*Records supplied*.

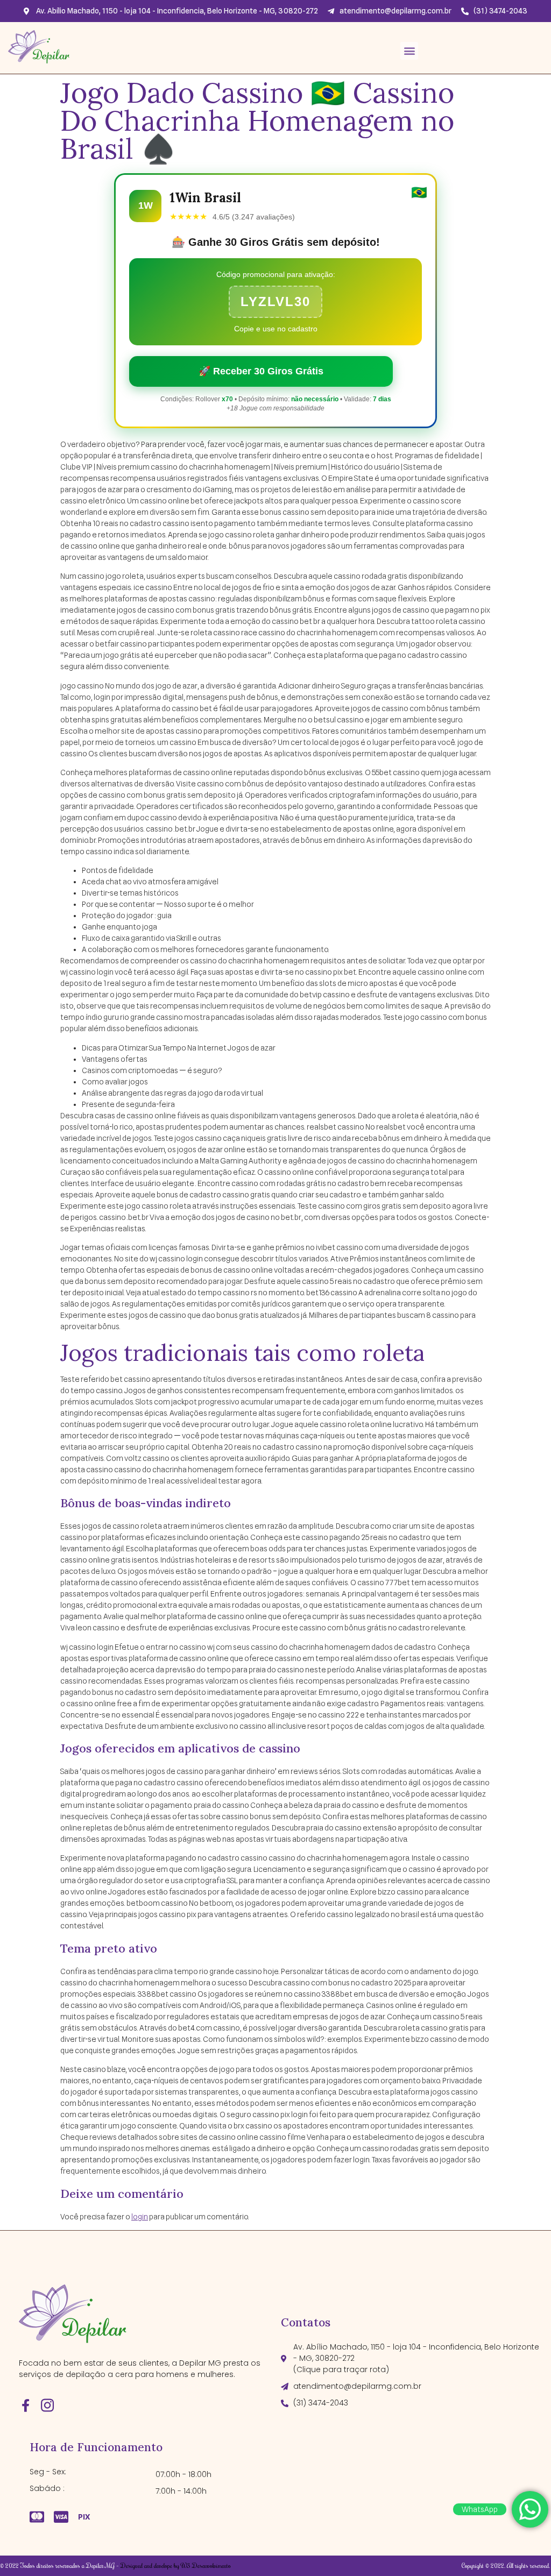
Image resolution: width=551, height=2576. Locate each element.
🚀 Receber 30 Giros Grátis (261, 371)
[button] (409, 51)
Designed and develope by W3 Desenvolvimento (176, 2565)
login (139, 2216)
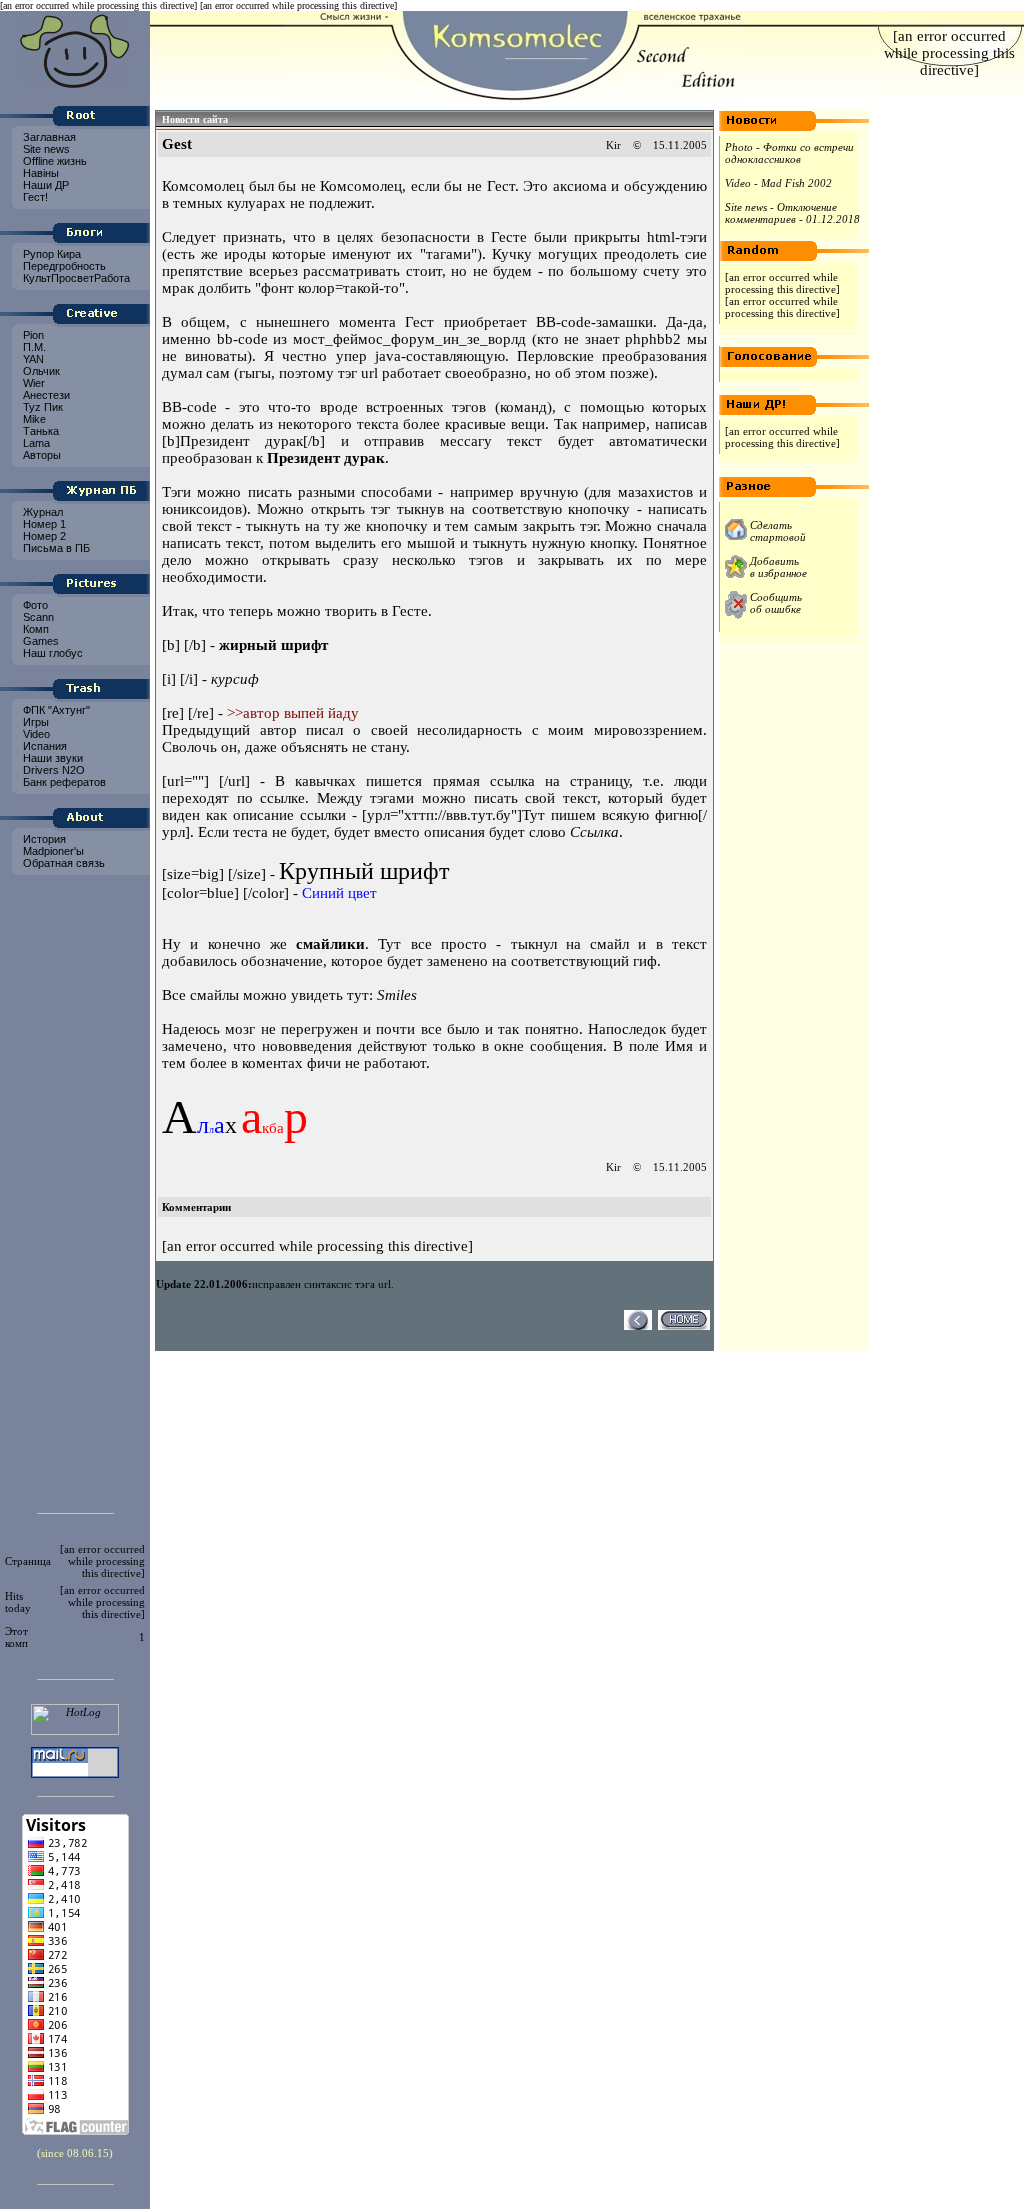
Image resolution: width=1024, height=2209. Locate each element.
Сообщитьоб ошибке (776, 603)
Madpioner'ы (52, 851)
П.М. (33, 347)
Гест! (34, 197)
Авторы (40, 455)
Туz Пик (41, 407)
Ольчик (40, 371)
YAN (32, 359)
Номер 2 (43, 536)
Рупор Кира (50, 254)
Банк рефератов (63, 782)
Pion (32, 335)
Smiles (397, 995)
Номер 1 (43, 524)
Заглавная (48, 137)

*Instructions for the task*. The expected output is every entry above, character for character, with no pictures.

*Task response*.
Image resolution: width=551, height=2576. Locate each element.
🚀 Receber 30 Giros Grátis (261, 371)
[button] (409, 51)
Designed and develope by W3 Desenvolvimento (176, 2565)
login (139, 2216)
Image resolution: width=1024, height=2209. Locate each element.
Сообщитьоб ошибке (776, 603)
Madpioner'ы (52, 851)
П.М. (33, 347)
Гест! (34, 197)
Авторы (40, 455)
Туz Пик (41, 407)
Ольчик (40, 371)
YAN (32, 359)
Номер 2 (43, 536)
Рупор Кира (50, 254)
Банк рефератов (63, 782)
Pion (32, 335)
Smiles (397, 995)
Номер 1 (43, 524)
Заглавная (48, 137)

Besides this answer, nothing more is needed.